#### Data rows:
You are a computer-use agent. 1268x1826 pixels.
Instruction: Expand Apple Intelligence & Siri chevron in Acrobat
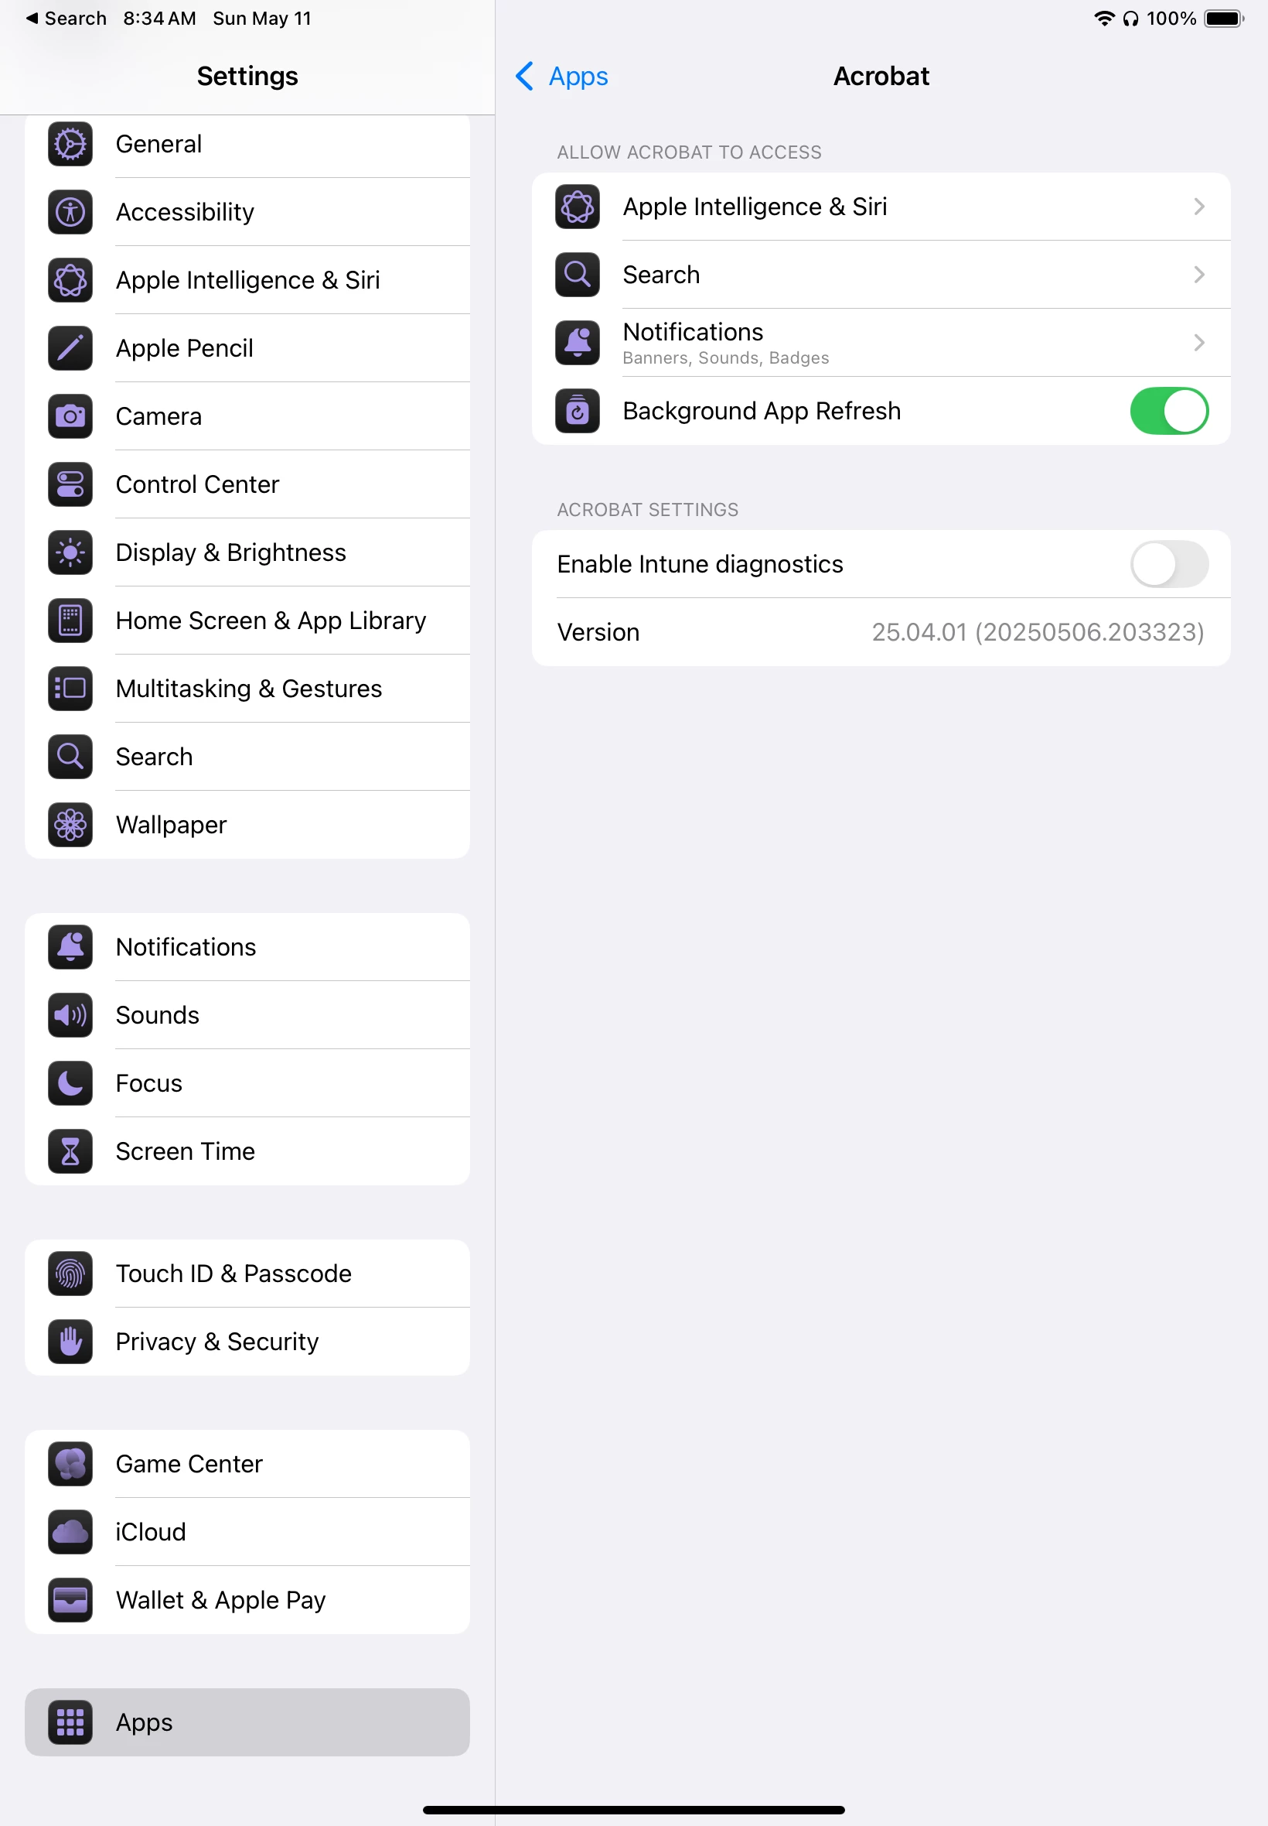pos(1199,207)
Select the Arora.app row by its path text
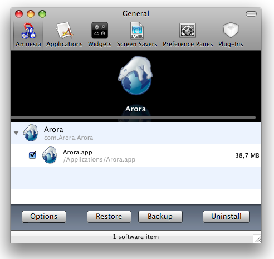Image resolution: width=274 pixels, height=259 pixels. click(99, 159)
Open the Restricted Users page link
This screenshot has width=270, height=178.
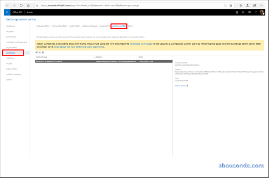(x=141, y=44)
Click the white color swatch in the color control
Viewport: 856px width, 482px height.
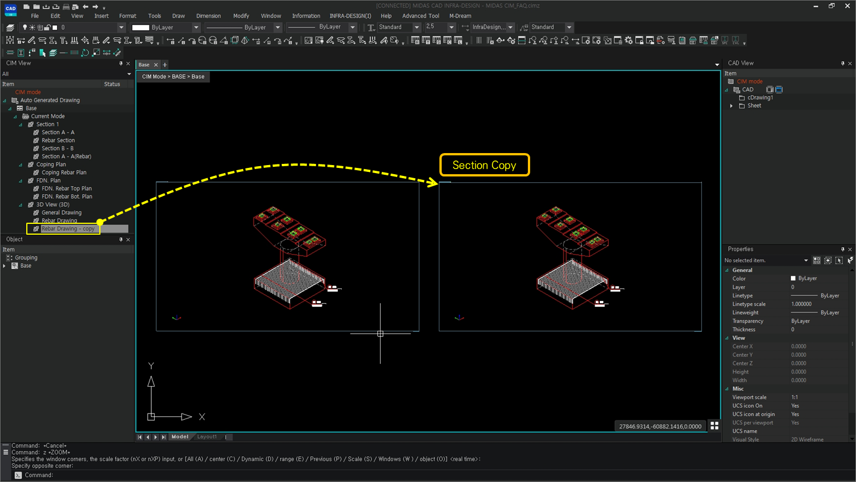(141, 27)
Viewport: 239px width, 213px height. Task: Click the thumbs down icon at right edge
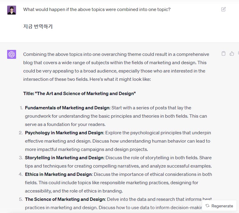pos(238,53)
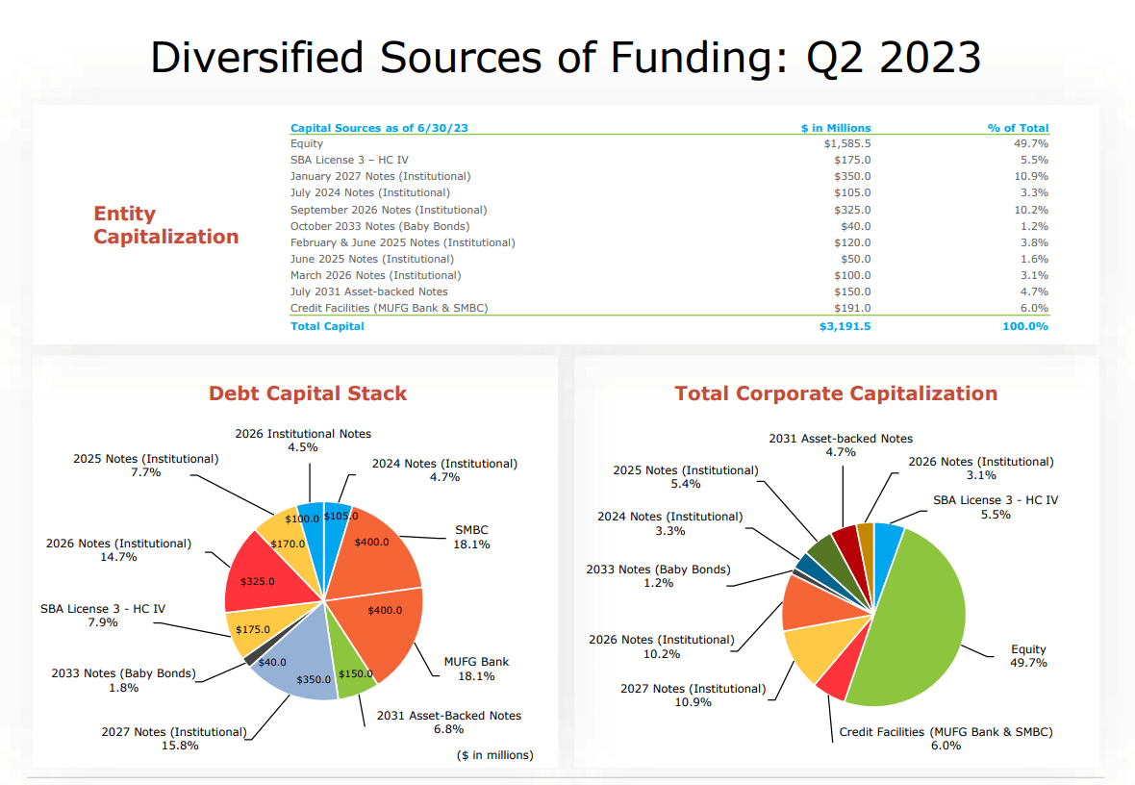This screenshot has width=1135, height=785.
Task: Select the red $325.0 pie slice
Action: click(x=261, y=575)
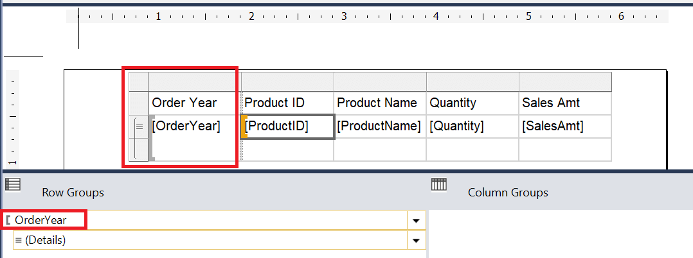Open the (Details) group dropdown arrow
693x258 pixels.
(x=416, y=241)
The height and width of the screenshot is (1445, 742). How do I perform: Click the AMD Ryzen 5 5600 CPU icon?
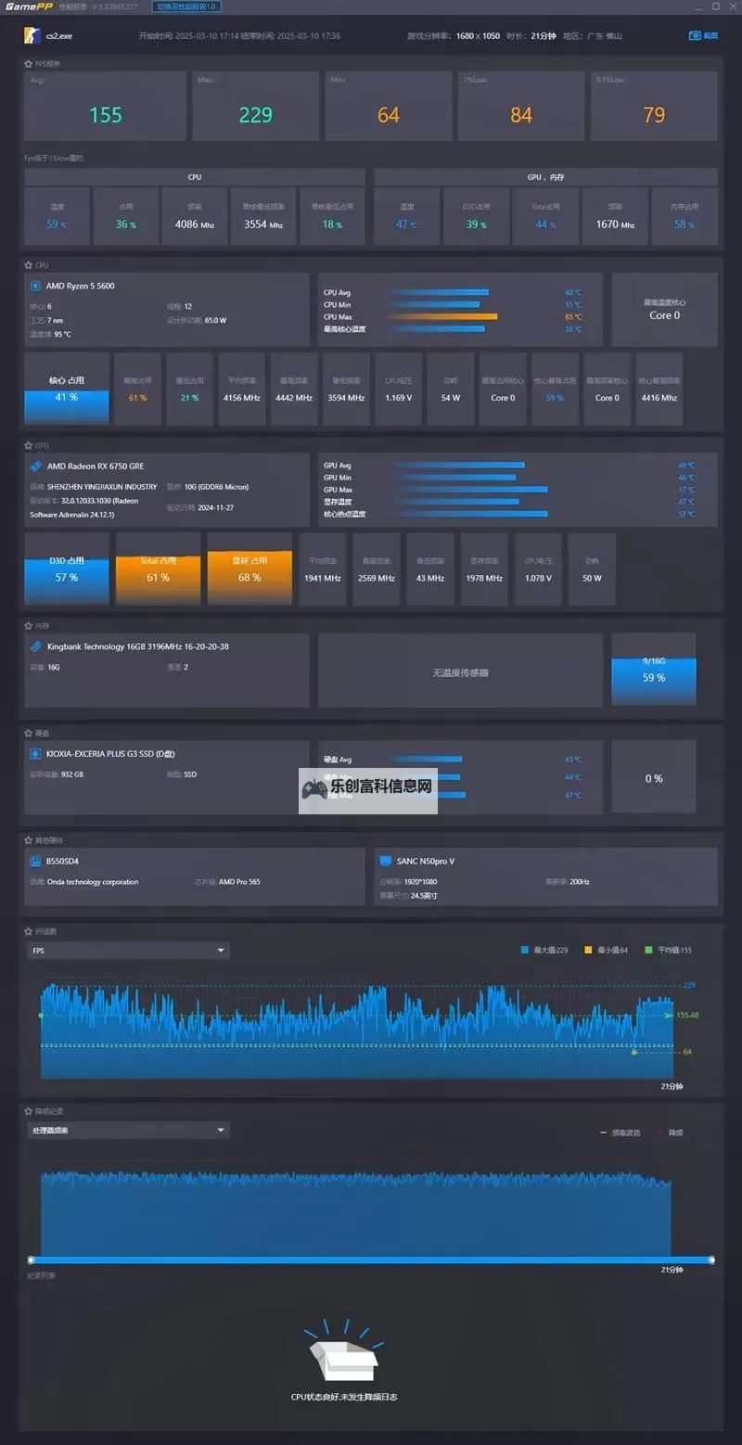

#### Task requirements:
Rewrite the stretch from the line containing "Open the Restricted Users page link" through the end of the entries, replacing "Viewport" with "Screen size" and leaving everything else unchanged. Leave the pictures out of your answer.

#### Answer to this problem:
Open the Restricted Users page link
This screenshot has width=270, height=178.
(x=141, y=44)
Click the white color swatch in the color control
Screen size: 856px width, 482px height.
(141, 27)
Screen size: 239px width, 213px height. Task: Click the thumbs down icon at right edge
pos(238,53)
This screenshot has width=1135, height=785.
Task: Select the red $325.0 pie slice
Action: click(x=261, y=575)
Open the (Details) group dropdown arrow
693x258 pixels.
(x=416, y=241)
The height and width of the screenshot is (1445, 742). How do I perform: Click the AMD Ryzen 5 5600 CPU icon?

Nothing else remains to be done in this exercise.